This current elevated tensions actually carried over from the week before when President Trump announced new tariffs against China. Concerns jumped early last week when China retaliated by dropping its currency below the psychological 7 yuan to the dollar level and canceling all agricultural deals it had with the United States.
Later in the week, worries over a slowing economy then prompted the Reserve Bank of New Zealand to shock the markets with a 50-basis point rate cut in its official cash rate. This drove global bond yields sharply lower, while triggering fears over a global recession.

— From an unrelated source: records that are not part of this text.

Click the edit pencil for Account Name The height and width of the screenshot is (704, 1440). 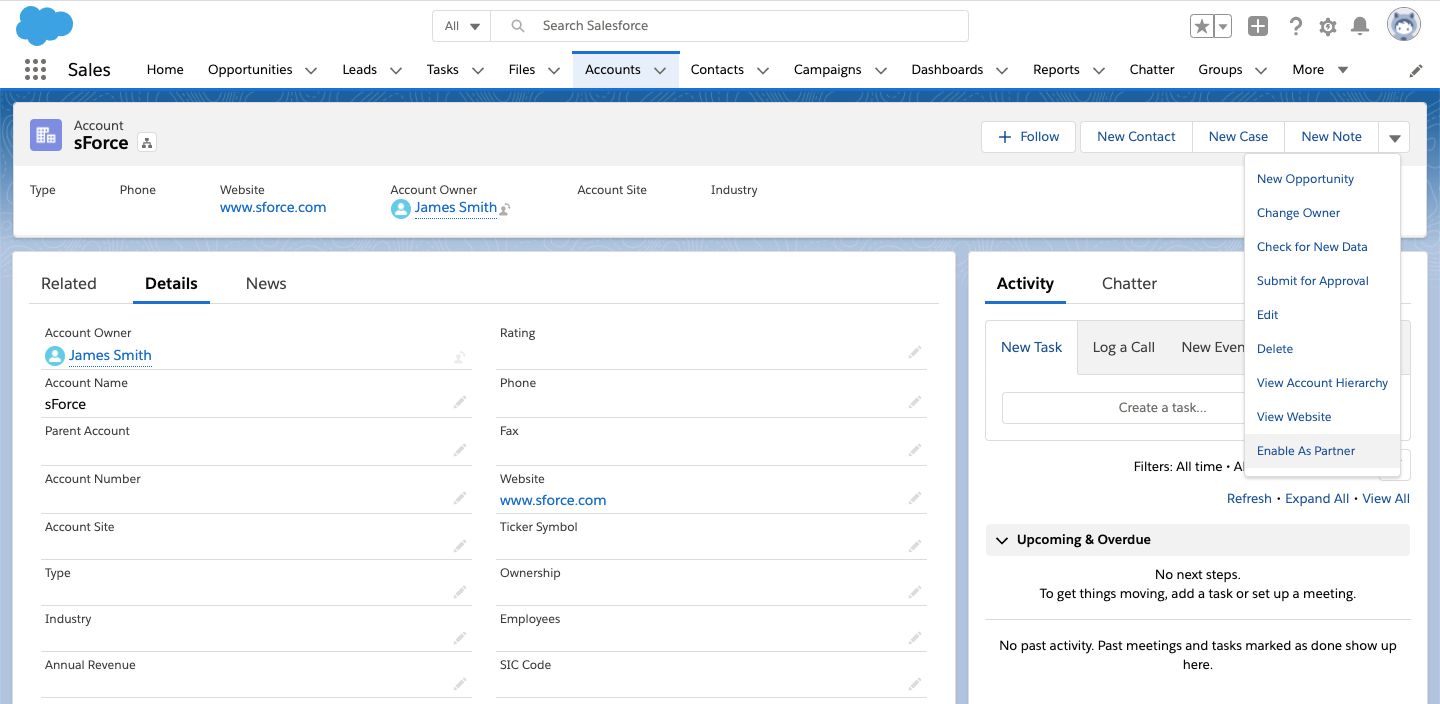(459, 402)
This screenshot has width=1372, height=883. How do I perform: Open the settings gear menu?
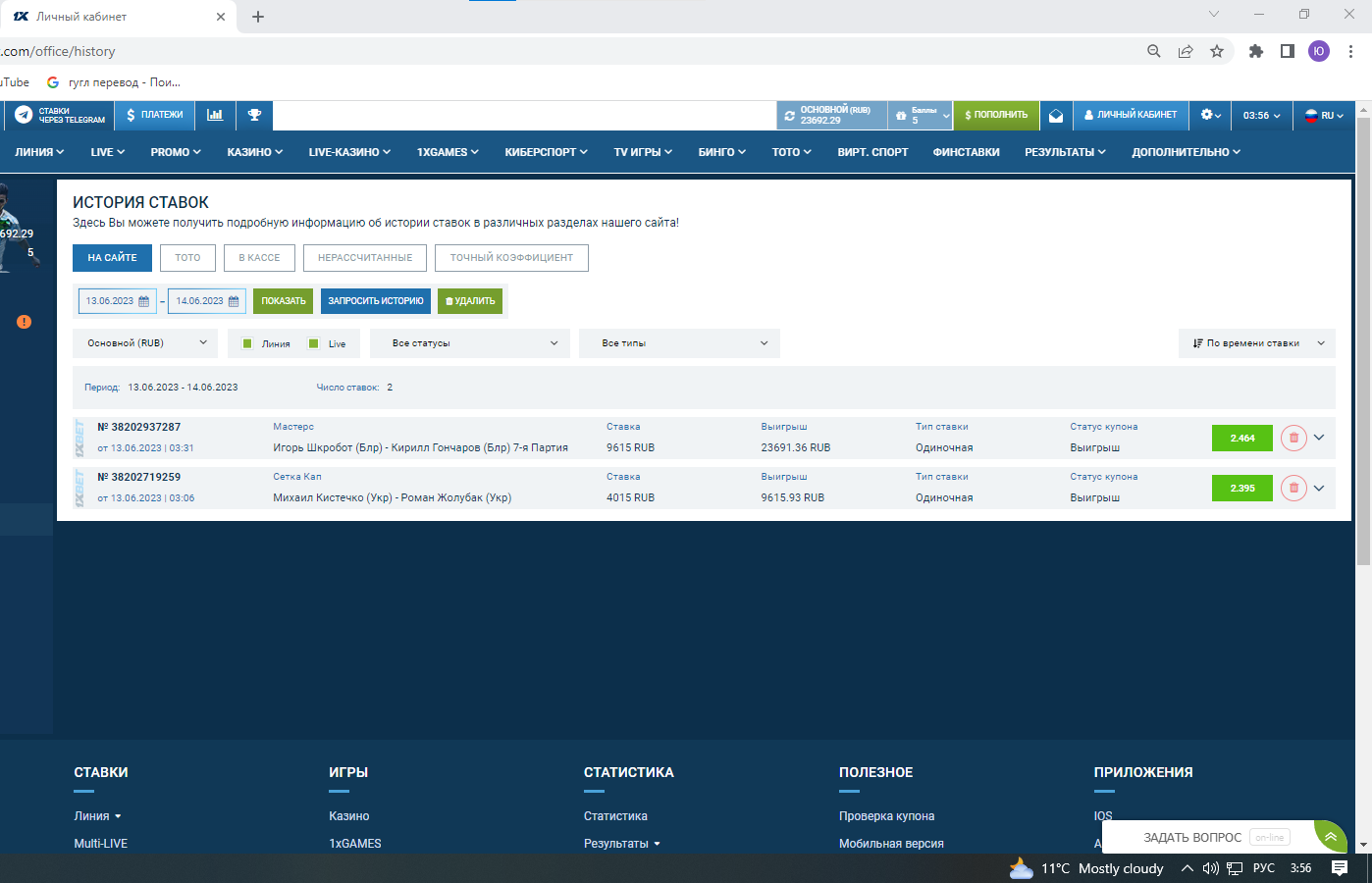point(1210,115)
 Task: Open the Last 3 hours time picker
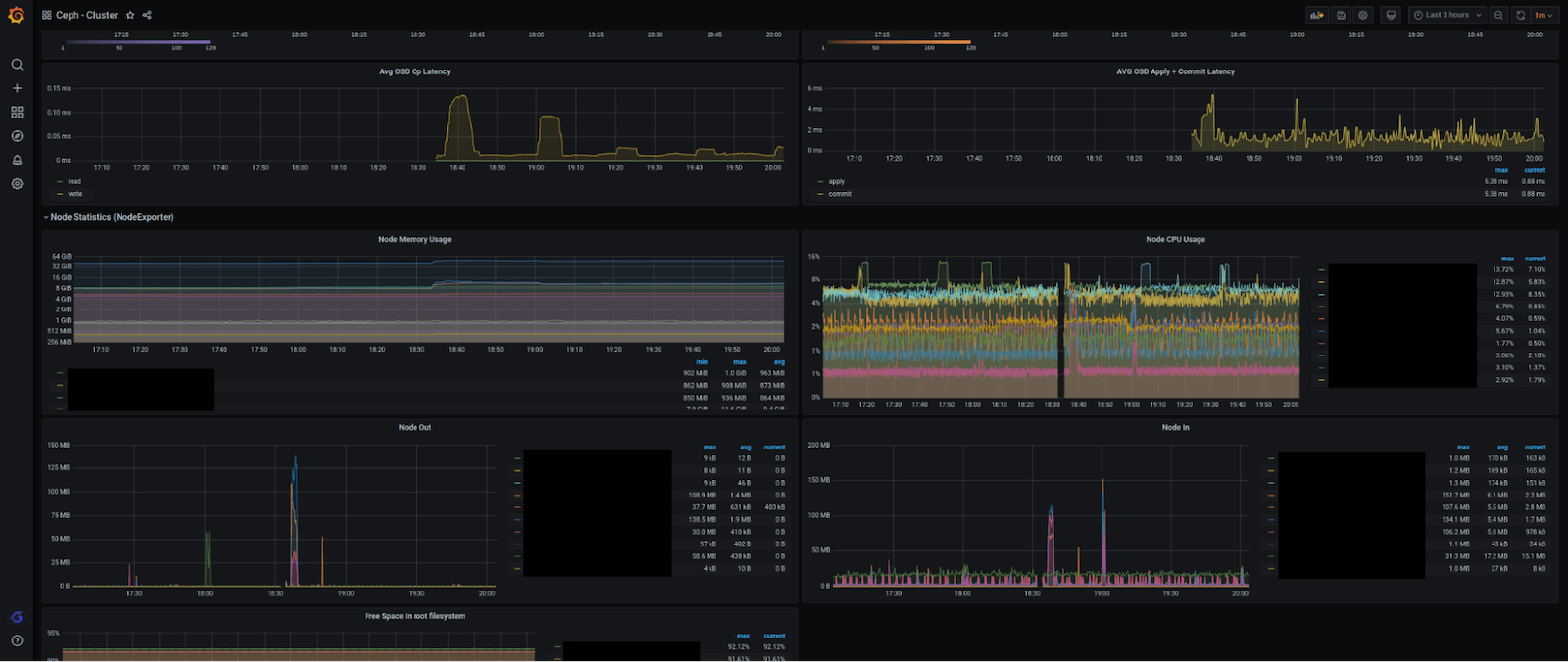point(1447,15)
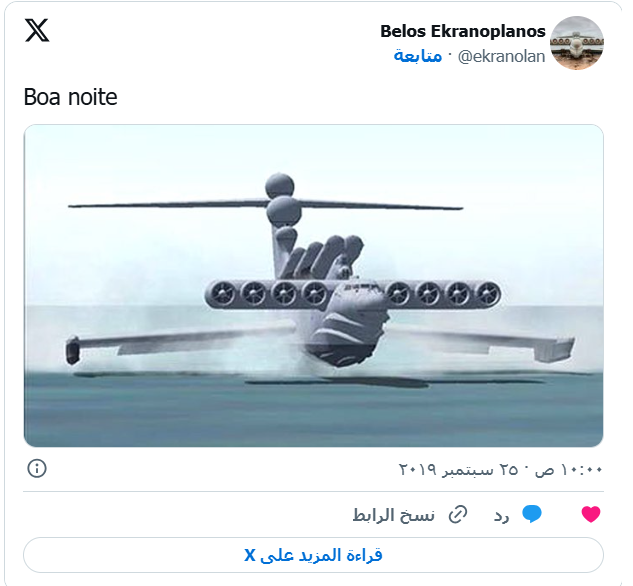Click the نسخ الرابط copy link text
633x586 pixels.
point(394,515)
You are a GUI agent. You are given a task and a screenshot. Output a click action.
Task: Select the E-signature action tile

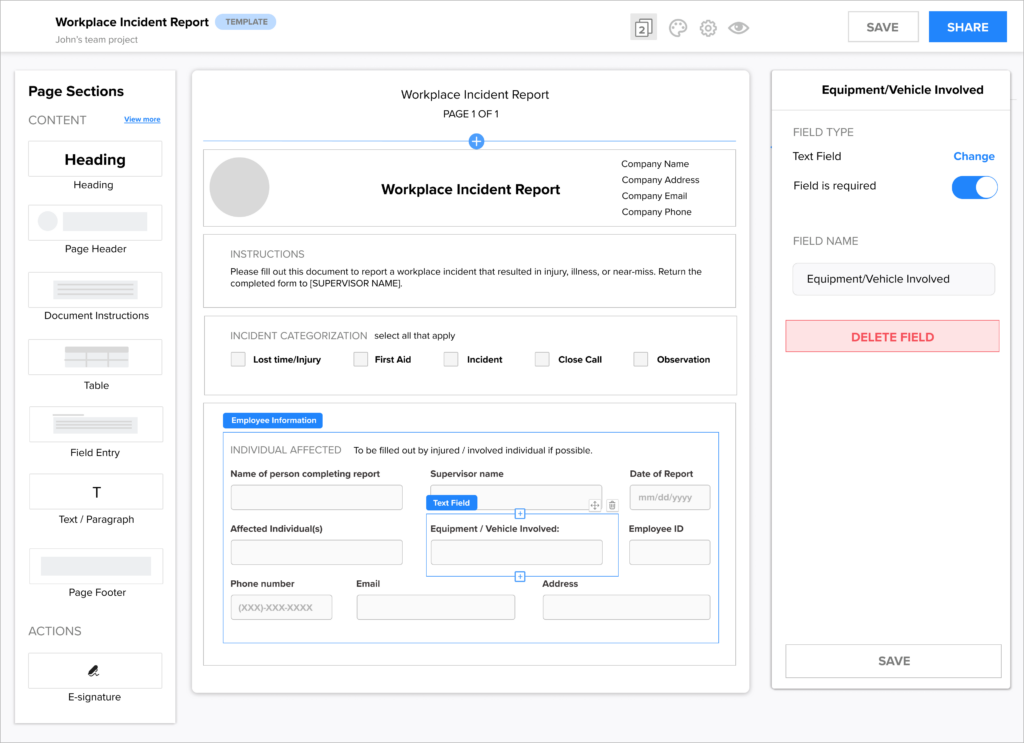[x=95, y=671]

Worries about a recession increased the chances of lower crude oil demand, driving prices sharply lower. That steep break pushed prices to multi-month lows, but since that initial bearish reaction, the market has recovered more than half its losses on reports that OPEC would cut production to support prices.
Barring any further bearish developments between the U.S. and China, the news of an OPEC production cut could provide short-term support.
For the week, September WTI crude oil settled at $54.50, down $1.16 or -2.08% and October Brent crude oil finished at $58.53, down $3.36 or -5.74%.
U.S. Energy Information Administration Weekly Inventories Report
On August 7, the U.S. Energy Information Administration (EIA) reported a build of 2.4 million barrels in U.S. stockpiles versus analyst estimates of a 2.8 million draw. U.S. crude oil inventories are about 2% above the five-year average for this time of year.
Gasoline inventories rose 4.4 million barrels, with U.S. Gulf Coast gasoline stocks hitting the highest on record for this time of year, the EIA data showed.
Earlier in the week, the EIA reduced its forecast for U.S. demand for crude and liquid fuels. The agency also cut its forecast for global crude and liquids consumption by 0.1% for both 2019 and 2020.
Meanwhile, U.S. crude production was set to rise 1.28 million bpd to 12.27 million bpd this year.
IEA Cuts Demand Growth Forecast
On August 9, the International Energy Agency (IEA) cut its global oil demand growth forecasts for this year, citing fears of an economic downturn. The energy agency now expects oil demand growth to reach 1.1 million barrels per day (b/d) in 2019 and 1.3 million b/d in 2020. That constitutes a downward revision of 100,000 b/d for this year and 50,000 b/d for next year.